- _REQUEST_: Copy the data below word for word, starting at the line that contains "You are a GUI" and continuing through the end of the data. Leave the pictures out of your copy.
--- Begin INPUT ROWS ---
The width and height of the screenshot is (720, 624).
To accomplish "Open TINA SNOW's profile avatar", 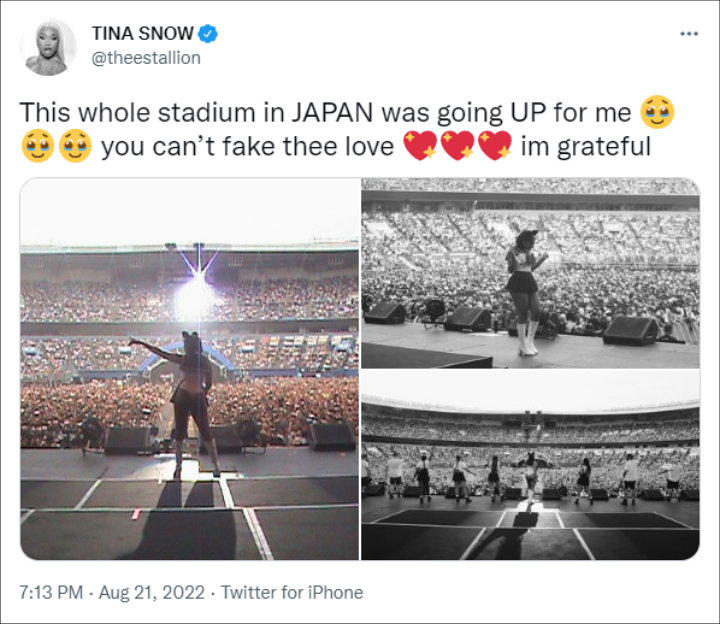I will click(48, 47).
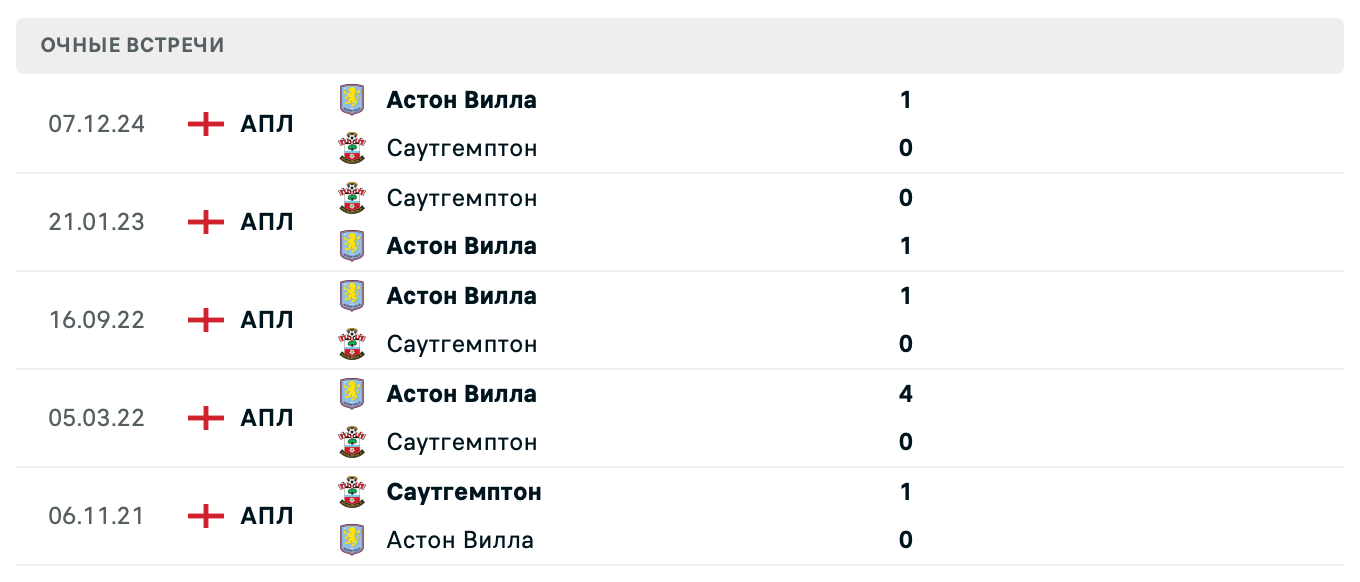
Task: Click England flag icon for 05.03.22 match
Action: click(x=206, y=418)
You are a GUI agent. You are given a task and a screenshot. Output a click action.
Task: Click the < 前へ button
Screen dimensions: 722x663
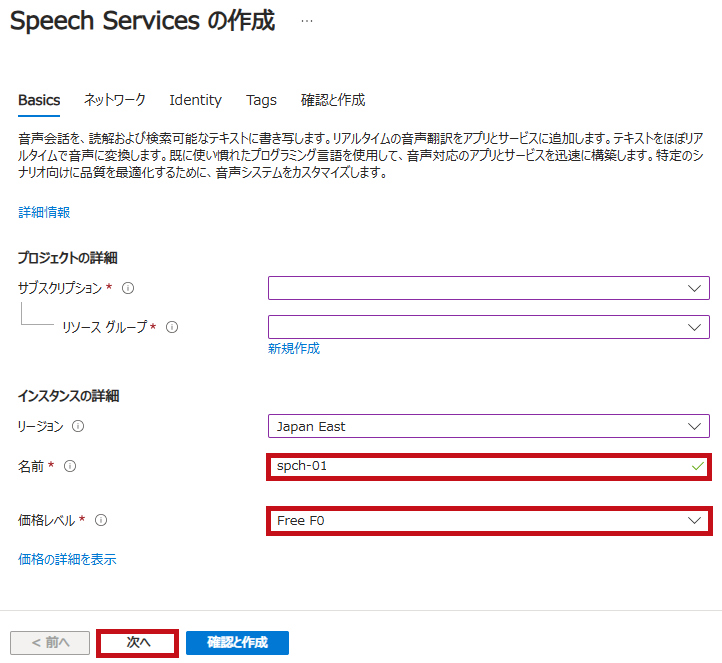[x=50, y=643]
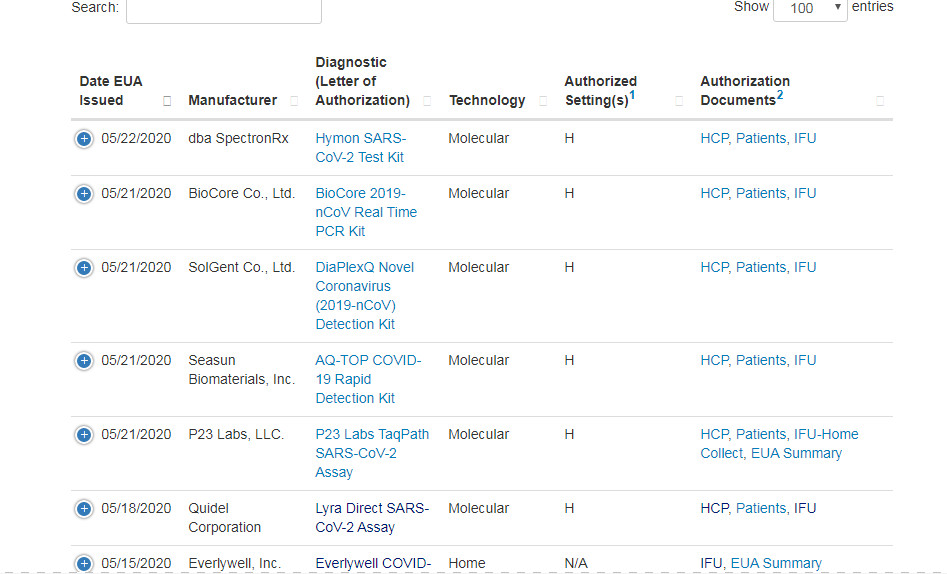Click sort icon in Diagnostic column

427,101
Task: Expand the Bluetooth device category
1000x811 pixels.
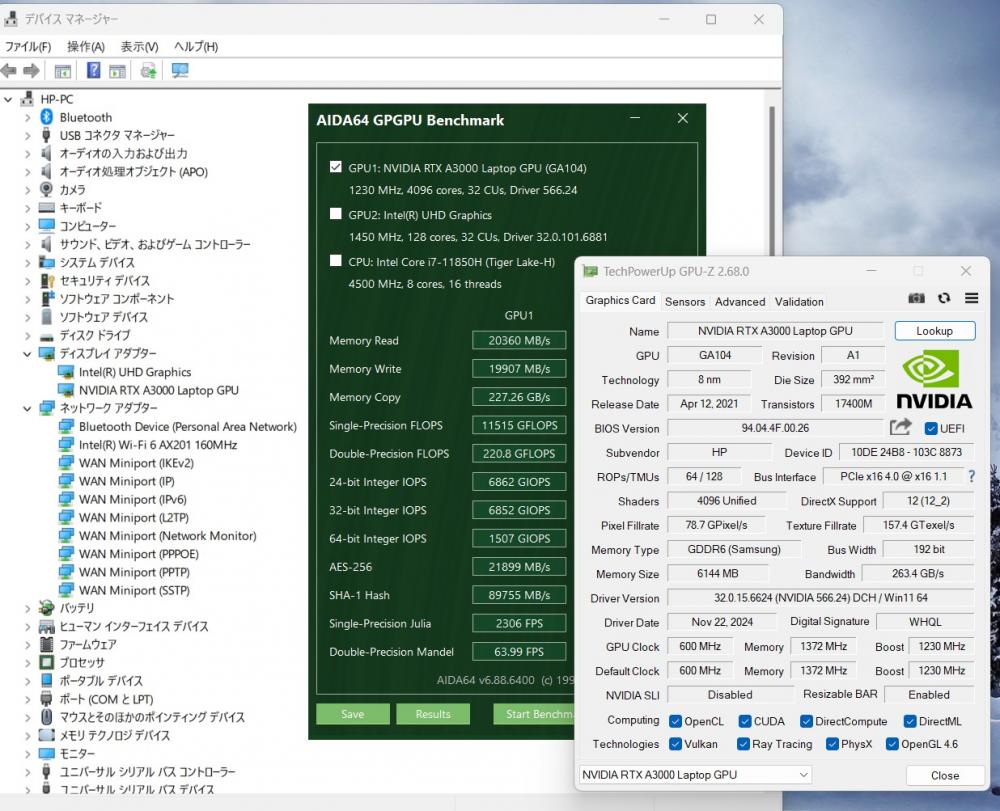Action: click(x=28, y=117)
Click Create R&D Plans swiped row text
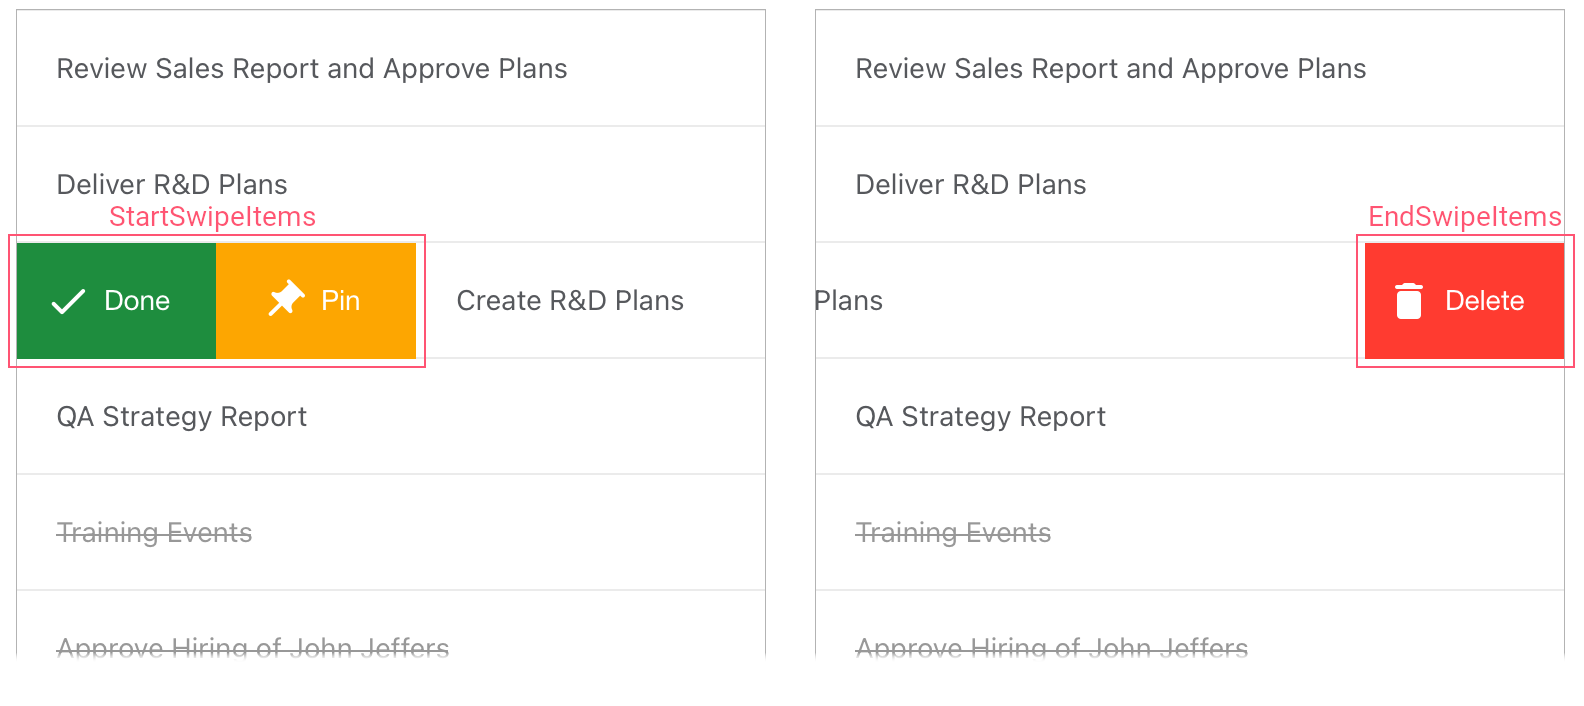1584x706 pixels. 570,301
--- End INPUT ROWS ---
- _EXERCISE SOLUTION_:
You are a GUI agent. You are given a task and a screenshot. Output a click action.
Task: Click the < 前へ button
Screen dimensions: 722x663
[x=50, y=643]
Click sort icon in Diagnostic column

427,101
Task: Expand the Bluetooth device category
1000x811 pixels.
Action: click(x=28, y=117)
Click Create R&D Plans swiped row text
1584x706 pixels. 570,301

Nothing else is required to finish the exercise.